Part of the loaded wide format dataset looks like this

- To convert the above wide form data to long form, type:

reshape long gdp trade, i(country) j(year)

   Notes: 

  • After reshape long,type the name of the variable(s) - here we have two variables in the dataset (e.g., gdp and trade)

  • i indicates the group identifier (e.g., individual, state, country, or any other entity).

  • j indicates the within-group identifier (e.g., year, month, date). 

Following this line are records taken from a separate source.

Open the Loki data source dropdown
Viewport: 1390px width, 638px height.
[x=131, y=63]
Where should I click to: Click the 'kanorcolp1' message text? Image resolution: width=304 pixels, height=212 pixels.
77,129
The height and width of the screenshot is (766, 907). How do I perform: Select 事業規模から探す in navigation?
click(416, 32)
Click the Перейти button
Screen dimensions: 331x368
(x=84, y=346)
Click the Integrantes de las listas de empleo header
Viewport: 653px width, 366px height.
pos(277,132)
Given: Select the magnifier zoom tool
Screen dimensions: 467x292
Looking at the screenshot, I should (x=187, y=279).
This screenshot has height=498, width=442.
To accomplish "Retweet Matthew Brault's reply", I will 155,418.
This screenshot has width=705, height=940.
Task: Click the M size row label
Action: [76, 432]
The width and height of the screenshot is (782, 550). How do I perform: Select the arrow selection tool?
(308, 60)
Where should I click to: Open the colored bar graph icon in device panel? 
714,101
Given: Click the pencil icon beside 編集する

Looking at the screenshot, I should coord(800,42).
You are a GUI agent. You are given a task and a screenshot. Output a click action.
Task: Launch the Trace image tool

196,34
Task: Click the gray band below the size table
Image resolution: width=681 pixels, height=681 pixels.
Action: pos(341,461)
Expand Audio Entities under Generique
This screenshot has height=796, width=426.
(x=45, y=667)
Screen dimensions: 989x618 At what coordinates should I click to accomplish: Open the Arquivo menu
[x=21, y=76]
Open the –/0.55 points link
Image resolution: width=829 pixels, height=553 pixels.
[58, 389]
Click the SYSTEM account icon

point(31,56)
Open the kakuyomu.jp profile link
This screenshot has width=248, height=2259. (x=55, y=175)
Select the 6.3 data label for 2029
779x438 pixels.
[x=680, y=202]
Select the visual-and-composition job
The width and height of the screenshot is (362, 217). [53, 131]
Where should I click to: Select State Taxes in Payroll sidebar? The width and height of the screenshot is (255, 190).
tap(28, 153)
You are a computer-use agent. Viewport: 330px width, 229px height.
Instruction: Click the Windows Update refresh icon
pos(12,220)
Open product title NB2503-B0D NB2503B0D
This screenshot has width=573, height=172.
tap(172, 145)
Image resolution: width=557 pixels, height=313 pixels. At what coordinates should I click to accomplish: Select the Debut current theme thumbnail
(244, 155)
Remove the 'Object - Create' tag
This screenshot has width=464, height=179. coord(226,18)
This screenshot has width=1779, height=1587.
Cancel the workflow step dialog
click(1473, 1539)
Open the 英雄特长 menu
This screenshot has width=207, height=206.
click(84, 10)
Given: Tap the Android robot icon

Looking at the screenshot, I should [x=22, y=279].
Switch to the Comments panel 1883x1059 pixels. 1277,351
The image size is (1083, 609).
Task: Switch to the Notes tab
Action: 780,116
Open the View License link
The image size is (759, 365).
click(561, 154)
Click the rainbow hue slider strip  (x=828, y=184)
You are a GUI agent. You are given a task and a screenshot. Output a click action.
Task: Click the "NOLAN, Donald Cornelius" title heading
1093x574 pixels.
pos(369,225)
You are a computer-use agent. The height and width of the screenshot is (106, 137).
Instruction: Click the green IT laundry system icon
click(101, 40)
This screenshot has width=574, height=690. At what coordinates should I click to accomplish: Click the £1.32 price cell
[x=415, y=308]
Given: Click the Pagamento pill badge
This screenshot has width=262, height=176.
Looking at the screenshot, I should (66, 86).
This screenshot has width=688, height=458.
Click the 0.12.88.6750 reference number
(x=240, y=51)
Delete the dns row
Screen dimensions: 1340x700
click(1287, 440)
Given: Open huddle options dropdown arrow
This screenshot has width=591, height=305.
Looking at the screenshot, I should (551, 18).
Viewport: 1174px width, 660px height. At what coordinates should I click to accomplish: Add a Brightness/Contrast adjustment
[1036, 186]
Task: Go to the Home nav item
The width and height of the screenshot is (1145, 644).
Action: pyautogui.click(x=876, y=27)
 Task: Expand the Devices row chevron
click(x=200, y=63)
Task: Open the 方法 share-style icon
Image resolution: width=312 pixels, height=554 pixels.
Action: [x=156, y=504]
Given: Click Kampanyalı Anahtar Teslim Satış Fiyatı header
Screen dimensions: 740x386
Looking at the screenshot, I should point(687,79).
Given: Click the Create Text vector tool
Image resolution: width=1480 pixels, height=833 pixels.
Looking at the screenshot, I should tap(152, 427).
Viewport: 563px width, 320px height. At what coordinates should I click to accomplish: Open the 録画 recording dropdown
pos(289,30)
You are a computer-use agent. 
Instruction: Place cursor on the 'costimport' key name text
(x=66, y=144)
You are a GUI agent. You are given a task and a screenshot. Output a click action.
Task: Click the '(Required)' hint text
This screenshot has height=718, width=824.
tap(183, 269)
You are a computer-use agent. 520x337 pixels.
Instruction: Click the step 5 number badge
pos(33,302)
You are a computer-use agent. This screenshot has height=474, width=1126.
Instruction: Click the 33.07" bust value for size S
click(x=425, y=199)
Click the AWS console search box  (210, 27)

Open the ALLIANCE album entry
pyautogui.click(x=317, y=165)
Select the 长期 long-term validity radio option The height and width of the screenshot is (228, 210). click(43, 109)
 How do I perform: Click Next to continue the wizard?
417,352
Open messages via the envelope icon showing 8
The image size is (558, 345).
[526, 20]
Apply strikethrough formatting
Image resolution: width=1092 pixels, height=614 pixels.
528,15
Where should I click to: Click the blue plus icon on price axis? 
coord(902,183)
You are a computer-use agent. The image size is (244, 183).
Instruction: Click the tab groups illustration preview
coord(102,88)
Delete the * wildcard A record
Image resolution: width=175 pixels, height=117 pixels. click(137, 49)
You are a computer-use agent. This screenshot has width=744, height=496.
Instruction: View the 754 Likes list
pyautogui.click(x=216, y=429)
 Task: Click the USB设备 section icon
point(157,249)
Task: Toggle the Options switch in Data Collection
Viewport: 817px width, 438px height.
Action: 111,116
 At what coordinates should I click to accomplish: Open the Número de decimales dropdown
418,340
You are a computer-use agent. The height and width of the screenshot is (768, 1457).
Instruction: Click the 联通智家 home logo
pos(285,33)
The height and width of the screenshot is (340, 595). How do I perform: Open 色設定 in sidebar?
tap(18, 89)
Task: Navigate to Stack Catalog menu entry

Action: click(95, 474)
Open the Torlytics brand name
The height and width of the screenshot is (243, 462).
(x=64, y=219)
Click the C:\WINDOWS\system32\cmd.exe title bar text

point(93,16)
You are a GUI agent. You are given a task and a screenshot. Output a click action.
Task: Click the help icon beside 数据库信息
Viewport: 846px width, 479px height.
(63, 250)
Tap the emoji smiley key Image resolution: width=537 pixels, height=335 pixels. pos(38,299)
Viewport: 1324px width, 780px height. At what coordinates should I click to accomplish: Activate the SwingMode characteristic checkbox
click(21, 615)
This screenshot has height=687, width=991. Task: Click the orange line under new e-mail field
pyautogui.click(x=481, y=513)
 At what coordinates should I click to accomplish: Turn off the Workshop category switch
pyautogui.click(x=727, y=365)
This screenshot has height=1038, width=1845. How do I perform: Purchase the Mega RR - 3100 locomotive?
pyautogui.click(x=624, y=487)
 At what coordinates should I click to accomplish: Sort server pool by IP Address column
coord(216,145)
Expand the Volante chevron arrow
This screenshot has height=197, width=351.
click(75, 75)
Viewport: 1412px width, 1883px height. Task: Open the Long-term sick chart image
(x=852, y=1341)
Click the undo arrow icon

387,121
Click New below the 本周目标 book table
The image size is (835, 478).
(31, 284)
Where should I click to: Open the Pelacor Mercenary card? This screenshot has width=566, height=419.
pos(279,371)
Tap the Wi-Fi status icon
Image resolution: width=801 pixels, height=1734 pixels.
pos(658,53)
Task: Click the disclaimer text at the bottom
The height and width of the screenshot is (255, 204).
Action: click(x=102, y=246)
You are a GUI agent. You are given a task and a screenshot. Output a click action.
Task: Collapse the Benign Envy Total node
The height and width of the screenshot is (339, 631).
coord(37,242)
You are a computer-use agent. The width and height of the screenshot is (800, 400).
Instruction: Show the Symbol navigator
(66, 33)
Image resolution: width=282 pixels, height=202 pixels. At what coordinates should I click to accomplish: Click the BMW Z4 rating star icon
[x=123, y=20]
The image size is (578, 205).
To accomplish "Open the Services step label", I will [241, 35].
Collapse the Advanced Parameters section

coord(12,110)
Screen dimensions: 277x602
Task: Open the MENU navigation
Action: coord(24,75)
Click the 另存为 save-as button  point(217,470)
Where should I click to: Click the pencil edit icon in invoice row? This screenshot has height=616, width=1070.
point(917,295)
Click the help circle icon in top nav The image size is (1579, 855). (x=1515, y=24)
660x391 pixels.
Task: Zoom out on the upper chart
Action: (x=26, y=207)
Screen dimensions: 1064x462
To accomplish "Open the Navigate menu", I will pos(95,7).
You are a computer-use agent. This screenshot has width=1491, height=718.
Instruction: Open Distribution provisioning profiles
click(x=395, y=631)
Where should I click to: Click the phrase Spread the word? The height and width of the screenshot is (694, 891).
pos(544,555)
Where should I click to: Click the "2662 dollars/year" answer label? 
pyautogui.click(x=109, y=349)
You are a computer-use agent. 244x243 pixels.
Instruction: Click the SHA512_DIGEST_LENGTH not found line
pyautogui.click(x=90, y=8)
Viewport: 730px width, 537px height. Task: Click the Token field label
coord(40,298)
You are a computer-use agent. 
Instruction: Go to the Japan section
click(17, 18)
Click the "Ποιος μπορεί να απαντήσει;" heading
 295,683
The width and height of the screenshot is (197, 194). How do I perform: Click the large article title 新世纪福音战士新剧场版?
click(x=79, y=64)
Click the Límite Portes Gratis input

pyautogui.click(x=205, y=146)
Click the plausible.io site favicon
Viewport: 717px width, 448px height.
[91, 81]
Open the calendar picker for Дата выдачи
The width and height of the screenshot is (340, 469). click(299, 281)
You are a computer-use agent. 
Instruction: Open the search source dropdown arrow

- Stata will give you the following message to show how it has converted the data from wide to long format

. reshape long gdp trade, i(country) j(year)
(note: j = 2017 2018 2019 2020 2021)
Data                               wide   ->   long
-----------------------------------------------------------------------------
Number of obs.                        3   ->      15
Number of variables                  11   ->       4
j variable (5 values)                     ->   year
xij variables:
            gdp2017 gdp2018 ... gdp2021   ->   gdp
      trade2017 trade2018 ... trade2021   ->   trade
-----------------------------------------------------------------------------

- The converted long form dataset looks like this

Example 2

- Load the following foreign aid dataset

use https://dss.princeton.edu/training/widelong-2.dta

The loaded wide format dataset looks like this

Notice that the first row of the dataset does not contain any substantive variable name (they are named as A, B, C ...).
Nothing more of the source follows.